Government Lab Reveals Quantum Internet Operated for 2 Years

Sparkleoptic

One of the dreams for security experts is the creation of a quantum Internet that allows perfectly secure communication based on the powerful laws of quantum mechanics.

The basic idea here is that the act of measuring a quantum object, such as a photon, always changes it. So any attempt to eavesdrop on a quantum message cannot fail to leave telltale signs of snooping that the receiver can detect. That allows anybody to send a “one-time pad” over a quantum network which can then be used for secure communication using conventional classical communication.

That sets things up nicely for perfectly secure messaging known as quantum cryptography and this is actually a fairly straightforward technique for any half decent quantum optics lab. Indeed, a company called ID Quantique sells an off-the-shelf system that has begun to attract banks and other organisations interested in perfect security.

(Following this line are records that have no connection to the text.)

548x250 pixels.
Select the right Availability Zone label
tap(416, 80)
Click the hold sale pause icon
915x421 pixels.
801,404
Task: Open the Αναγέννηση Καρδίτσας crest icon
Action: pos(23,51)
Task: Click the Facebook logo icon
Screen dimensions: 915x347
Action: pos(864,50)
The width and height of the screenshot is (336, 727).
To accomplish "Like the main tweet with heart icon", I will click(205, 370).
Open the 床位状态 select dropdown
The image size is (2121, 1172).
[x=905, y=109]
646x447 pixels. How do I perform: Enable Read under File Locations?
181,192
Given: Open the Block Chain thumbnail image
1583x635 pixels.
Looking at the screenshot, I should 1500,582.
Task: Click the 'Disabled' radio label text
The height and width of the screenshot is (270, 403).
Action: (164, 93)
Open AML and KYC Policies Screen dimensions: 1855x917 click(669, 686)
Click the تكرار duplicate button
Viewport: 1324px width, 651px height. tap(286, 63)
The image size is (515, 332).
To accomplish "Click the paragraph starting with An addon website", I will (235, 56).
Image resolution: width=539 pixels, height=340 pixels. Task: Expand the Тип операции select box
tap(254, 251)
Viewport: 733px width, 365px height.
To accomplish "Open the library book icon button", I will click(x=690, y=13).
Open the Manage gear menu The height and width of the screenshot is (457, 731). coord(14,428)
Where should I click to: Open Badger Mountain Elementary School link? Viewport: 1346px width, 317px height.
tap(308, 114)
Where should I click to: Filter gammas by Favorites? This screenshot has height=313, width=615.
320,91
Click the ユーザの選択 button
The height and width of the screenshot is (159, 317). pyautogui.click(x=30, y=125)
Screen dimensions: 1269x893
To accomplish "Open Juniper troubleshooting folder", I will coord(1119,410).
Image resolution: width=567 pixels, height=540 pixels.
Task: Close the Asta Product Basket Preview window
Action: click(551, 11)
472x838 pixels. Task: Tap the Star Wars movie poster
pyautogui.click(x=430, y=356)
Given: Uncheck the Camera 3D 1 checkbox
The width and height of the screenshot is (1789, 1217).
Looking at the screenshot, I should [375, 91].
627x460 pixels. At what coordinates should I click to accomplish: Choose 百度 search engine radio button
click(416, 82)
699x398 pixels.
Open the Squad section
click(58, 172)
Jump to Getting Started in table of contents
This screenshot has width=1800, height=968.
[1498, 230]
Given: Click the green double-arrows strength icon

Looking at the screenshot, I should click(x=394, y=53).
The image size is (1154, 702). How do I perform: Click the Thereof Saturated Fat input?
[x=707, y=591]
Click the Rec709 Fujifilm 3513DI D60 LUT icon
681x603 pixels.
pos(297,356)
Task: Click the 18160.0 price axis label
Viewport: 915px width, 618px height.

These systems have an important limitation, however. The current generation of quantum cryptography systems are point-to-point connections over a single length of fibre, So they can send secure messages from A to B but cannot route this information onwards to C, D, E or F.

That’s because the act of routing a message means reading the part of it that indicates where it has to be routed. And this inevitably changes it, at least with conventional routers. This makes a quantum Internet impossible with today’s technology

Various teams are racing to develop quantum routers that will fix this problem by steering quantum messages without destroying them. We looked at one of the first last year. But the truth is that these devices are still some way from commercial reality.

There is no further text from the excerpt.